La nueva legislación sanciona con ¢227 mil por conducción temeraria, en estado de ebriedad o por intentar sobornar a un oficial de tránsito.
A esto debe agregársele el 30% del Patronato Nacional de la Infancia y si la multa no es cancelada en los ocho días posteriores a la infracción se le debe añadir un 3% por morosidad, por cada mes de atraso (que puede llegar hasta un 36%). En total el conductor terminaría pagando ¢301.910 por infringir esas normas.
Por su parte, el salario base para los nuevos 400 oficiales que se contratarían para hacer respetar la legislación es de ¢210 mil.
Adicionalmente, se les cancela un 18% por riesgo policial y un 25% por disponibilidad, lo que equivaldría a unos ¢300.300, dijo Cristian Méndez, director de recursos humanos del Ministerio de Obras Públicas y Transportes (MOPT).
La nueva Ley de Tránsito contempla la creación de 400 plazas de inspectores. Los requisitos solicitados son tener 18 años, contar con licencia de conducir y noveno año aprobado. Pero aunque las multas que se establecen son altas, la legislación no vislumbra ningún plus anticorrupción.

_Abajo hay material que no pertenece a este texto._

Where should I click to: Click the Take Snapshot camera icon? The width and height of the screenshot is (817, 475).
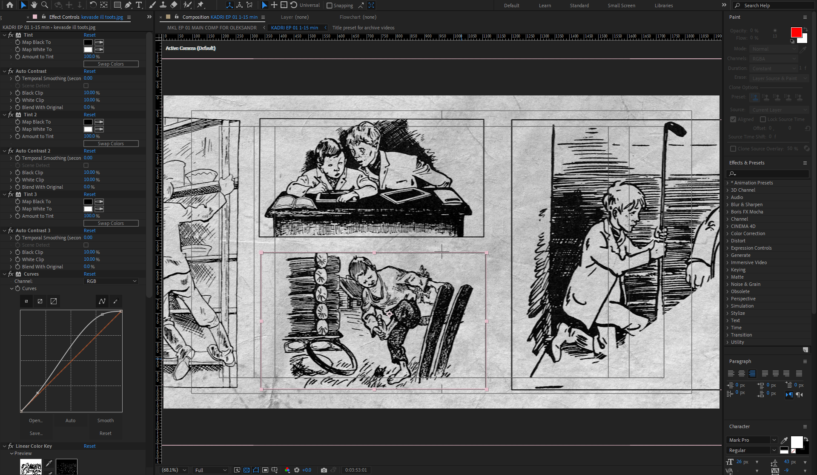324,470

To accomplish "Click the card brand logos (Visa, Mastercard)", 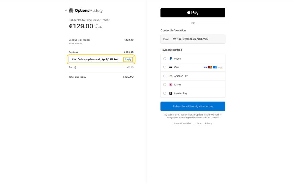I will click(213, 67).
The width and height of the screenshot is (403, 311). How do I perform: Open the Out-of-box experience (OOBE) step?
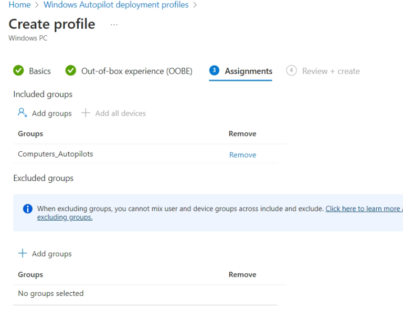pos(136,71)
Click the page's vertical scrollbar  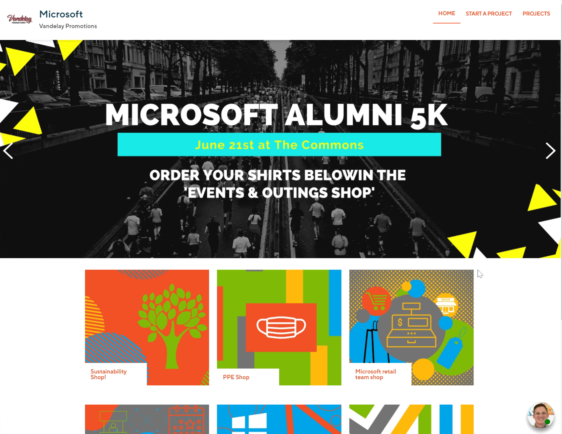point(561,165)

El bajo salario del oficial de tránsito y los mínimos requisitos solicitados podrían tentar a un inspector a aceptar sobornos a cambio de no efectuar la multa, de acuerdo con expertos.

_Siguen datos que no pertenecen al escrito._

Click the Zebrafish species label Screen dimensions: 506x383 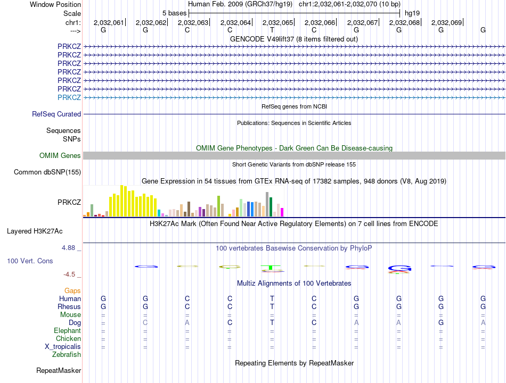pyautogui.click(x=67, y=355)
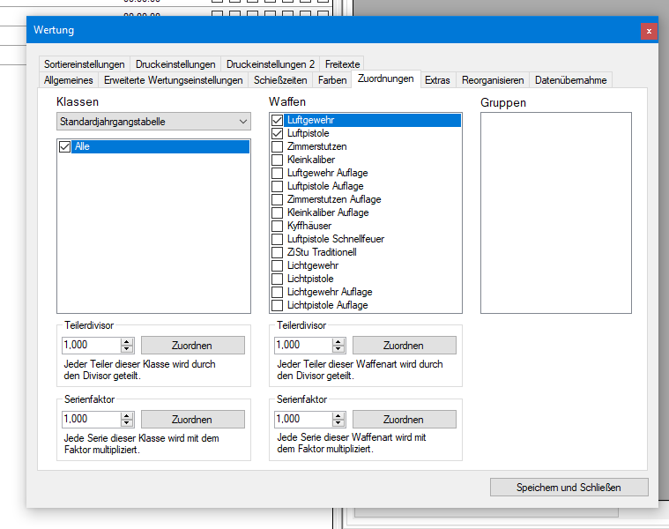
Task: Uncheck the Luftgewehr weapon checkbox
Action: (278, 120)
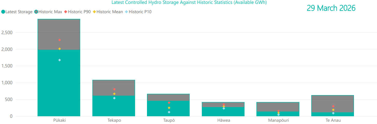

“Cuando una persona recibe un salario bajo puede incurrir en corrupción, pero si la persona es honrada lo seguirá siendo aun con un salario bajo, porque la corrupción se opone a los valores de honestidad, servicio, eficiencia, compromiso y transparencia”, dijo Germán Saborío, ex director de tránsito.

“Mientras no tengamos oficiales con salarios dignos, o les falten materiales y equipo para realizar las tareas y cumplir con sus fines, ni mejoren los presupuestos gubernamentales, no vamos a acabar con la corrupción”, dijo Saborío.

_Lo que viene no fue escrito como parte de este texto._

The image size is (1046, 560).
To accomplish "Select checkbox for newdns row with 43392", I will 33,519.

En 2007, por evitar el cobro de una multa de tránsito, los costarricenses pagaron ¢739 millones a los tráficos para que no les confeccionaran partes, de acuerdo con una investigación de la Escuela de Matemática de la Universidad de Costa Rica y el Centro de Matemática Pura y Aplicada (Cimpa).
A esto se le debe sumar la cantidad de dinero que pagaron por obtener una licencia de conducir, la cual superó los ¢899 millones.
Para combatir eventuales casos de corrupción, la nueva Ley de Tránsito creó una unidad dentro de la policía para impedir que los oficiales cobren o acepten dádivas.

La unidad se encargaría de investigar los posibles casos de corrupción en que puedan caer los oficiales de tránsito.
“Esta unidad será la responsable de prevenir, detectar y erradicar cualquier acto de corrupción en el cumplimiento de la función policial”, dijo Carlos Rivas, asesor legal del MOPT.
La unidad fiscalizaría a los oficiales y se encargaría de tramitar las denuncias que se dan en forma rápida en un plazo no mayor a los tres días. Además, realizaría inspecciones y operativos en cualquier momento para comprobar el uso adecuado de los recursos asignados a los oficiales de tránsito.
“Cuando un inspector es denunciado por posible corrupción, la persona interpone la denuncia y es el Ministerio Público quien se encarga de recoger la prueba. Sin embargo, en ocasiones, la falta de indicios entorpece el procedimiento. Ahora, será la unidad la que se encargue de investigar y tramitar la denuncia ante el Ministerio Público”, dijo Rivas.